1420 "informadores" num dia

Da nomenclatura inicial até à presente “morada”, estabelecida em Agosto de 2012, houve várias roupagens, mas a essência manteve-se. O que evoluiu foi o volume e a organização da informação, que permite hoje aos seguidores do hóquei em patins terem acesso instantâneo a várias abordagens estatísticas de praticamente todos os campeonatos nacionais, incluindo grande parte dos escalões de formação, para além de provas de selecções e de Ligas estrangeiras (Espanha, Itália, França, Alemanha e Suíça).
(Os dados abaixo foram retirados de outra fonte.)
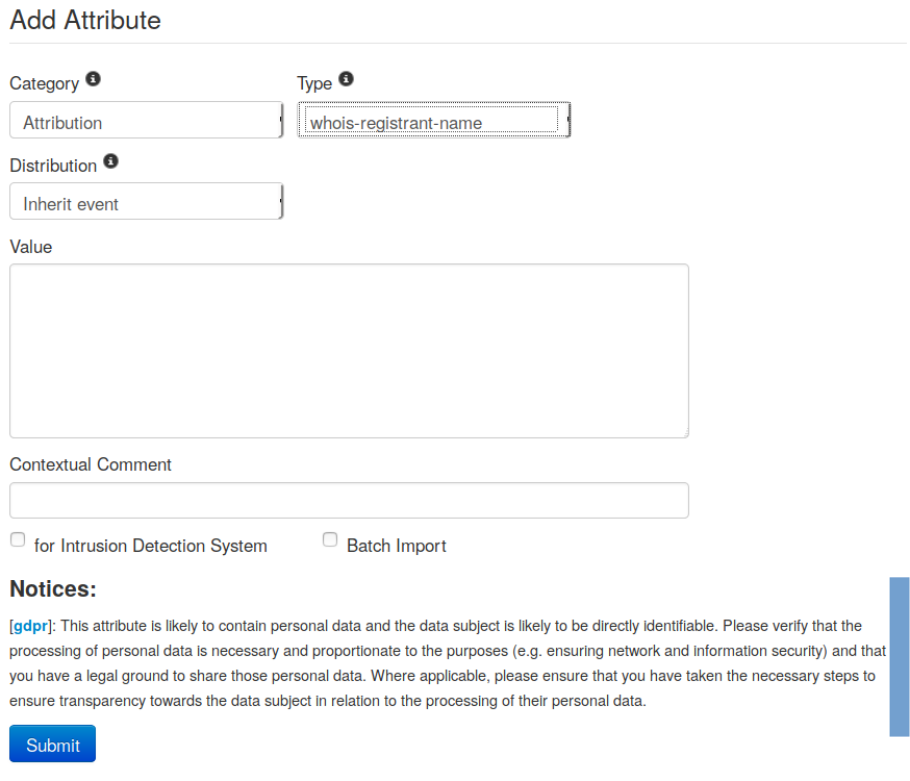910x781 pixels.
Task: Grab the Value text area resize handle
Action: [x=684, y=433]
A qualidade (e a rapidez) da informação debitada no hoqueipatins.pt não chamou a atenção apenas de praticantes e adeptos. A própria Federação Portuguesa de Patinagem (FPP) reconheceu o potencial do projecto e acabou por firmar com Pedro Jorge Cabral, há três anos, uma parceria para explorar a ferramenta dos resultados na hora: “Eu cedo os resultados e a única coisa que peço é que custeiem o servidor, mas isto é especialmente importante porque foi a primeira abertura da FPP a uma entidade exterior”, assinala.

Mas como funciona esta máquina? Que trabalho existe por detrás do pano para que, ao longo do fim-de-semana, o país do hóquei se veja, num par de horas, traduzido em classificações e números que podem ser cruzados e lidos de diferentes perspectivas? O ex-treinador, formado no ISEF, em Lisboa, explica: “Há quatro ou cinco anos comecei a ter a ajuda de algumas pessoas, para tratar a informação que vai chegando e para ir aos campos para começar a partilhar a informação. E agora acontece o mesmo na gestão das páginas”.
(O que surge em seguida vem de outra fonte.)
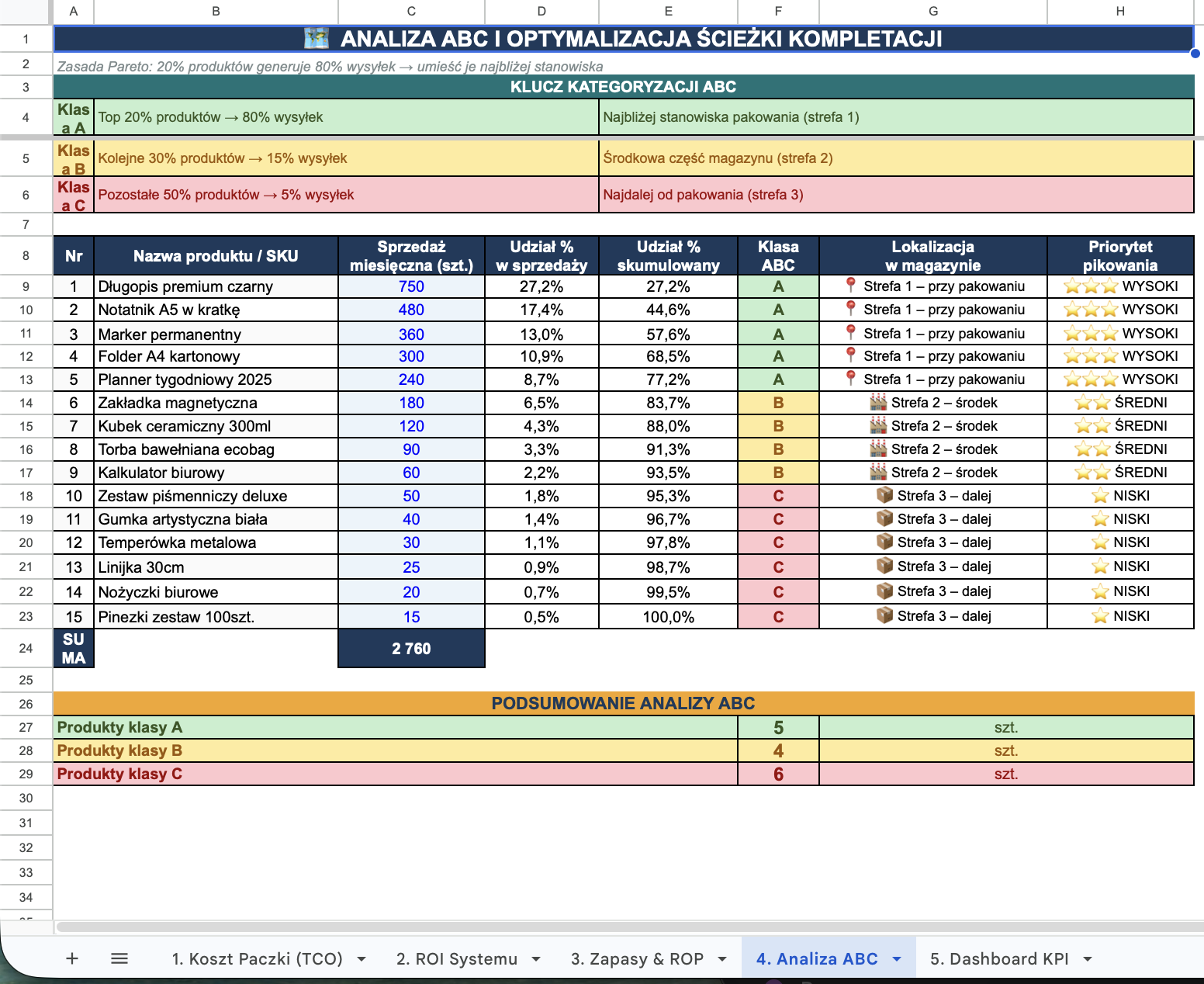The image size is (1204, 984).
Task: Open the Analiza ABC tab dropdown arrow
Action: click(897, 959)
Essa “legião da boa vontade”, que opera sem custos, tem rosto. E nome: David Veiga, Miguel Bastos, Ricardo Paulino, António Anacleto, Mário Duarte e Rui Pedro numa primeira linha de apoio. Ricardo Dias, Bruno Soares, Manuel Silva e João Gonçalves num segundo patamar. Ainda assim, seria sempre uma equipa demasiado curta para a quantidade de dados disponibilizada. E é aqui que entra em acção uma outra faceta da vida de Pedro Jorge Cabral, a de programador informático.
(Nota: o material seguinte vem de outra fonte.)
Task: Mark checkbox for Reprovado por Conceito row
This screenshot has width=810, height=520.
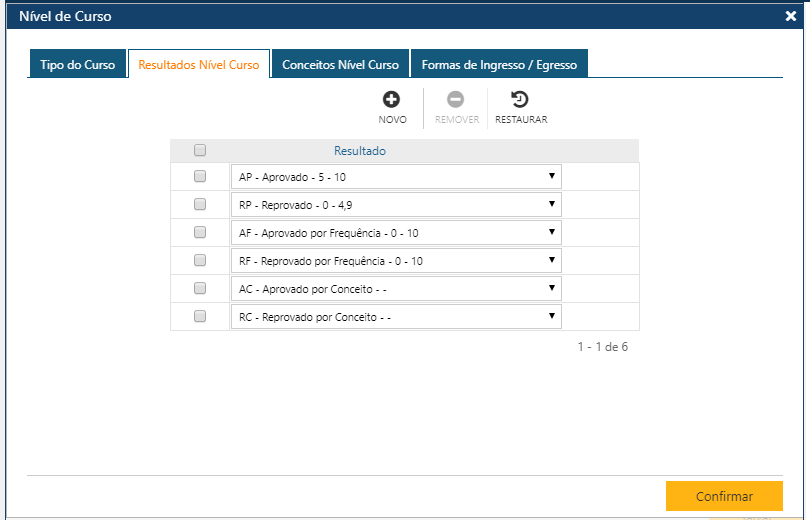Action: pyautogui.click(x=200, y=316)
“Ao longo da minha vida fui autodidacta em informática, era uma forma de eu descansar um bocadinho. Demorei cerca de 30 anos a conceber o programa, que comecei em 1986. Ao longo desse período, fui construindo o software que me permitiu criar o campeonato. Ao fim-de-semana deixo tudo preparado para o meu pessoal, deixo a listagem e eles vão actualizando. Quando faço a introdução de uma equipa, em 30 segundos o programa gera 16 páginas. Depois o site tem a capacidade de integrar tudo automaticamente”, expõe.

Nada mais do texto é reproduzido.